Every year I swear it'll be different.
Every year I swear it'll pass just like any other day.
Every year I lie to myself, and every year it catches up with me in the end.
Maybe it was the blue of the sky this morning; maybe it was the pictures of the Twin Towers littering my Facebook feed.
Maybe it's because today will never be just like any other day.
When I was a kid, I never understood how the older generation could remember everything about those momentous days of the 20th Century. Pearl Harbor. D-Day. The day JFK was killed. I'd see my grandparents tear up when talking about those days, remembering where they stood, the song heard before the radio cut over to news, the clothes they wore.
Now I get it. Now I know I wore jeans and a blue t-shirt. Now I remember turning off the Italian opera ton the bakery's sterio to turn on the news. Now I remember the sounds of people screaming as the towers fell.
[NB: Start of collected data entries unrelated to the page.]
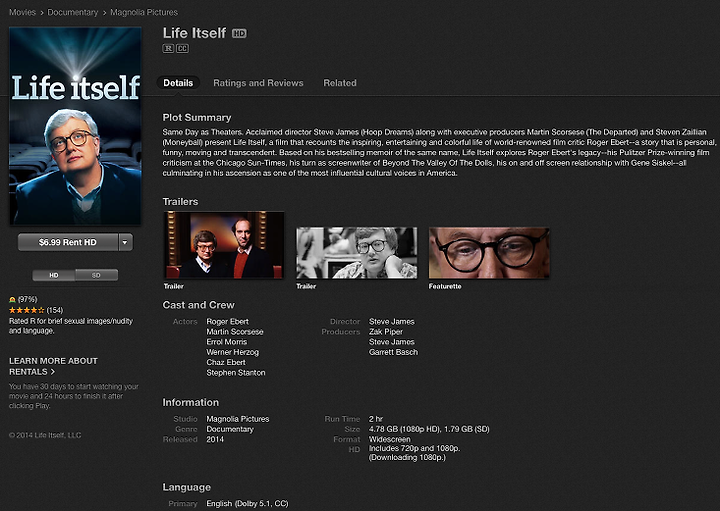The image size is (720, 511).
Task: Open the Life Itself movie poster
Action: [75, 126]
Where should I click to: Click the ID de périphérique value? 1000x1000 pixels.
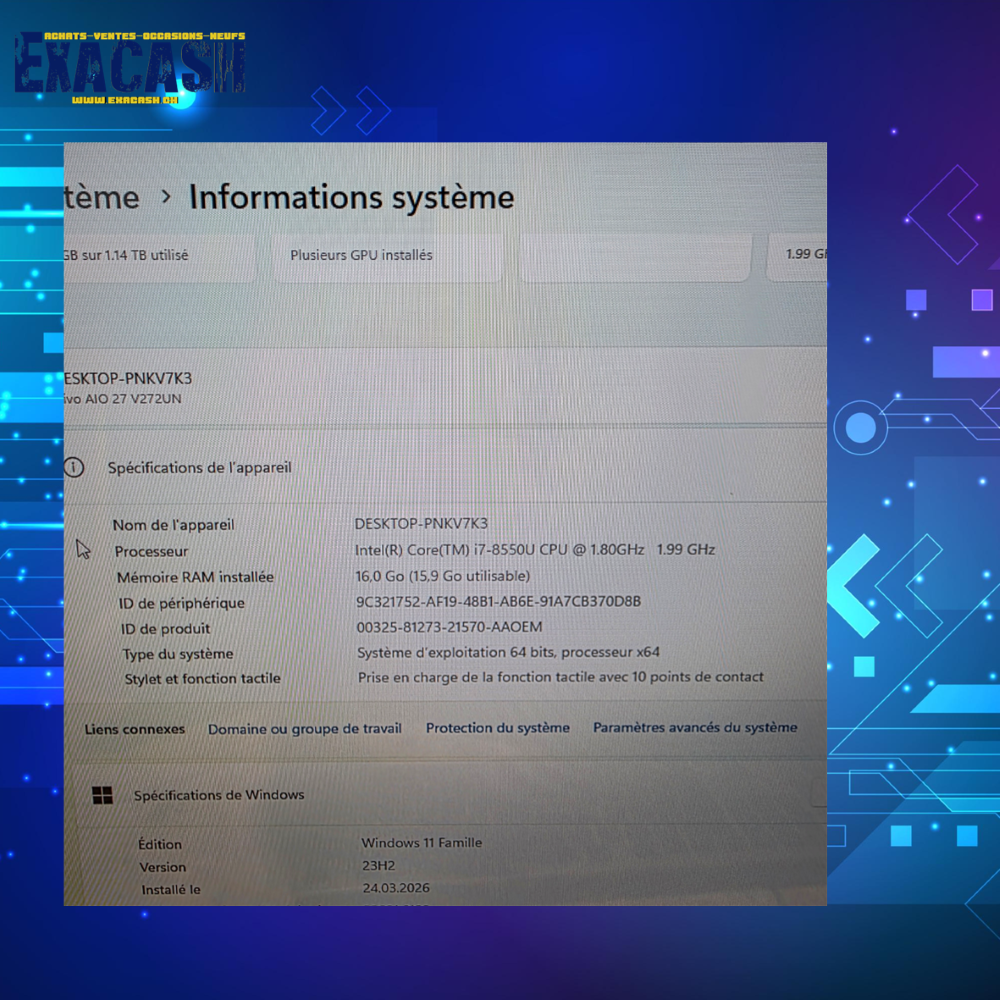pos(498,602)
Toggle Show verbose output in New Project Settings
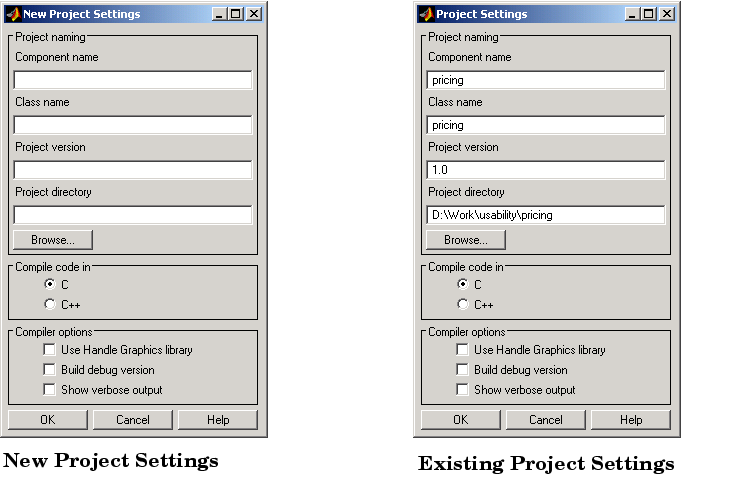 pos(49,389)
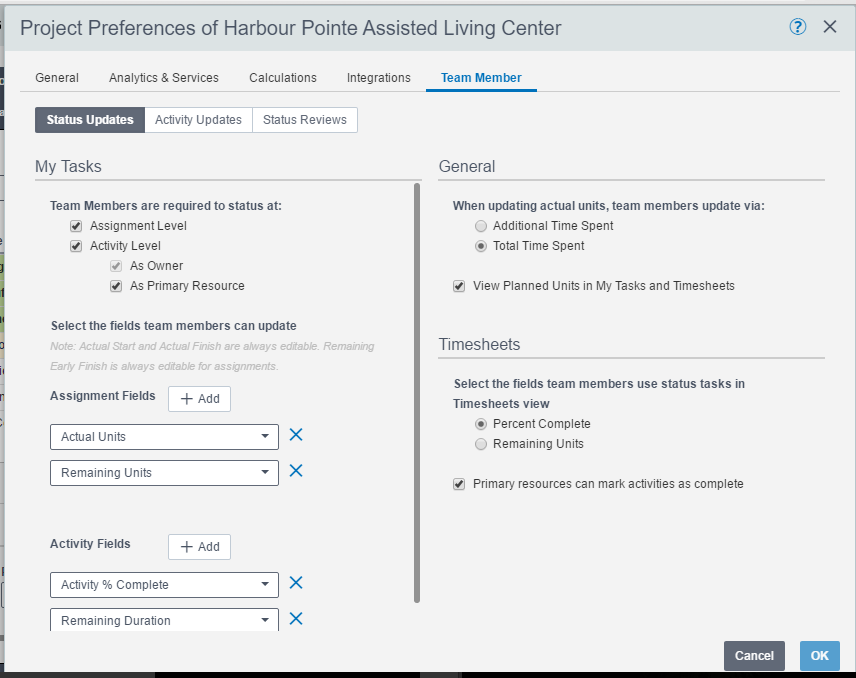
Task: Expand the Actual Units dropdown
Action: coord(164,437)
Now I remember the smell of the smoke, the ash, when we drove to Eagle Rock Mountain that night to view the stunning lack of towers.
I don't need to tell you I'll never forget. My predecessors have already done that for me.
Sarah Rossella Rhea Christina Alison Scott Kevin Michael Debra Daniel Mom Dad. Just a few of the people I think of on this day each year.
I'll hug Charles and Zoe tighter tonight, and say an extra "I'm thankful" at dinner.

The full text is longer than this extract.